Figure 1: Schematic structure of the parvovirus B19
The virus is categorized as a parvovirus due to the fact that it is among one of
the smallest viruses to contain a single-stranded DNA that is able to infect mammals
(1). The parvovirus B19 has genome of 5,596 nucleotides where the terminal

3. sequences are palindromic (1). This palindromic structure is important because it
acts as a duplex configuration, which serves as primers for the synthesis of the
complementary strand (1). The virus’s genome is relatively simple in structure and
is composed of two large open reading frames with several proteins (1).
Since the genome is coded of five proteins and a single-stranded DNA, it is
not a very complex genome (1). Two of the proteins are capsid proteins (VP1 and
VP2) and one is a nonstructural (NS1) protein; the other two proteins are 7.5 kDa
and 11 kDa with unknown functions within the parvovirus (1, 4). The capsid
proteins form icosahedral structure, which have sixty capsomers (figure 2).

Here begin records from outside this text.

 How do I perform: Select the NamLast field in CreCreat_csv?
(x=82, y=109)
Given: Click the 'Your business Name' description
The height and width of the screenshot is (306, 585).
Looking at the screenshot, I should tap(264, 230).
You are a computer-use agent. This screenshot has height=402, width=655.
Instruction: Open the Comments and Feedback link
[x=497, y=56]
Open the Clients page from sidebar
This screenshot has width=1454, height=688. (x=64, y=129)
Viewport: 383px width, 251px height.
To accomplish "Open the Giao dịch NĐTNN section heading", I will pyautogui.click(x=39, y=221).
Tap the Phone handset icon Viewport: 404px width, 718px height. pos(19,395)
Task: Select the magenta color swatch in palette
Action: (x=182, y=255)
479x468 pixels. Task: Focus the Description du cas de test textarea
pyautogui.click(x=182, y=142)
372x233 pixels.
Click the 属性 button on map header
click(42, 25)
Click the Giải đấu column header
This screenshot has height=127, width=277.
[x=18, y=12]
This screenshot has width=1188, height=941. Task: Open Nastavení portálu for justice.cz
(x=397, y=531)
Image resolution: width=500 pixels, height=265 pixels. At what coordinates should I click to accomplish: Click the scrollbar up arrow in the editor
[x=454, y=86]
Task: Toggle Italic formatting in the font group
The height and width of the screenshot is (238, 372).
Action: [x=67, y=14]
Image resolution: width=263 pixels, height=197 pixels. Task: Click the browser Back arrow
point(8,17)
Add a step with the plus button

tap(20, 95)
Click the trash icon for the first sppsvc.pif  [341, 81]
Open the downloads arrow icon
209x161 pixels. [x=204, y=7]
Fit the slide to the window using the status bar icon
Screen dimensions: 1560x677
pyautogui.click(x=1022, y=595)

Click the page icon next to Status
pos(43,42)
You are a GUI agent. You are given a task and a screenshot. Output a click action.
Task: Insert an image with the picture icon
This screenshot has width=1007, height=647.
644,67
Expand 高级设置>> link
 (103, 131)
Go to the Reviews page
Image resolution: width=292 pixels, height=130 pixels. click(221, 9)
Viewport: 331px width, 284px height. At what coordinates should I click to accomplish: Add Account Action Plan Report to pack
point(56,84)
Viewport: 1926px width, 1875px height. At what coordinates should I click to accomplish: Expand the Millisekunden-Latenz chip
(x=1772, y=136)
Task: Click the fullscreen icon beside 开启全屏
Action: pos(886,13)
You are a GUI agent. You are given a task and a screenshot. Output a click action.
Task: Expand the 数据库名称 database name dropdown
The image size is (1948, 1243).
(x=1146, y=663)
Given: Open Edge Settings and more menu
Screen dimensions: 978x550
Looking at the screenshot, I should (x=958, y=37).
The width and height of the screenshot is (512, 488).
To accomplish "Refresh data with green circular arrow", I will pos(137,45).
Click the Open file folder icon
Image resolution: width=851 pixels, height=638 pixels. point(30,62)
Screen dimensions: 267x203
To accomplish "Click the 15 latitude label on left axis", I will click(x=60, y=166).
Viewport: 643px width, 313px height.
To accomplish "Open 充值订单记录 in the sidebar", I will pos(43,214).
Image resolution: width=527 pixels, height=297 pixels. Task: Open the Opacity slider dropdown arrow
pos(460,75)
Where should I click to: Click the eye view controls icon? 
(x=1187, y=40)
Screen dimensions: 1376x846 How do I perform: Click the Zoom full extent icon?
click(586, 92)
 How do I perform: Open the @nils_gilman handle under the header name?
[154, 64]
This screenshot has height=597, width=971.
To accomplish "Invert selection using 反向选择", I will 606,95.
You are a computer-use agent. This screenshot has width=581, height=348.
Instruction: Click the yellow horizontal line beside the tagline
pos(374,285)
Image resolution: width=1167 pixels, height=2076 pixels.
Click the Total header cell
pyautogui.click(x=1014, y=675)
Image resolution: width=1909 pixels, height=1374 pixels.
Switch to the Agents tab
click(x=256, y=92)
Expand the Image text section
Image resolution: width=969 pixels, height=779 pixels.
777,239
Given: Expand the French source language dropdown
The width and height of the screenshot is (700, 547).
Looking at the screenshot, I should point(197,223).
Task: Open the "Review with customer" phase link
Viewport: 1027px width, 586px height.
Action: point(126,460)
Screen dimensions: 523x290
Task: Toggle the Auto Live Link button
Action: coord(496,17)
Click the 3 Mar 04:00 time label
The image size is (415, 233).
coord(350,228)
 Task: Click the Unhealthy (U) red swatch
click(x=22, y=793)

The VP2 is the larger of the capsid proteins and is about 96% of total of the
two-capsid proteins (1). VP2 can self-assemble even when there is no viral DNA and
can produce viral-like particles (1). VP1 is similar in structure of VP2 with a
difference of 227 amino acids (1).
The NS1 protein is a major nonstructural protein and may have site-specific
DNA-binding, ATPase and helicase activity (1). The NS1 protein is essential for the
replication of the viral DNA and also plays a role for the virus’s gene expression (3).
It is known that the NS1 protein aids in gene expression directly for the viral genes
(1). The NS1 protein functions through two methods: 1) it assembles the cellular
location for replication and 2) it introduces a strand-specific and site-specific nick at
the terminal site allowing a 3’ to replicate (4). The helicase activity of the NS1 assists
in the unfolding of the double-stranded regions (palindromic regions) through ATP
hydrolysis (5). In order to focus on the strand and site-specific nick at the terminal
site by NS1, we are focusing on the nuclease domain. With the nuclease domain, we
are trying to determine its binding locations as well as its ability to cleave viral DNA.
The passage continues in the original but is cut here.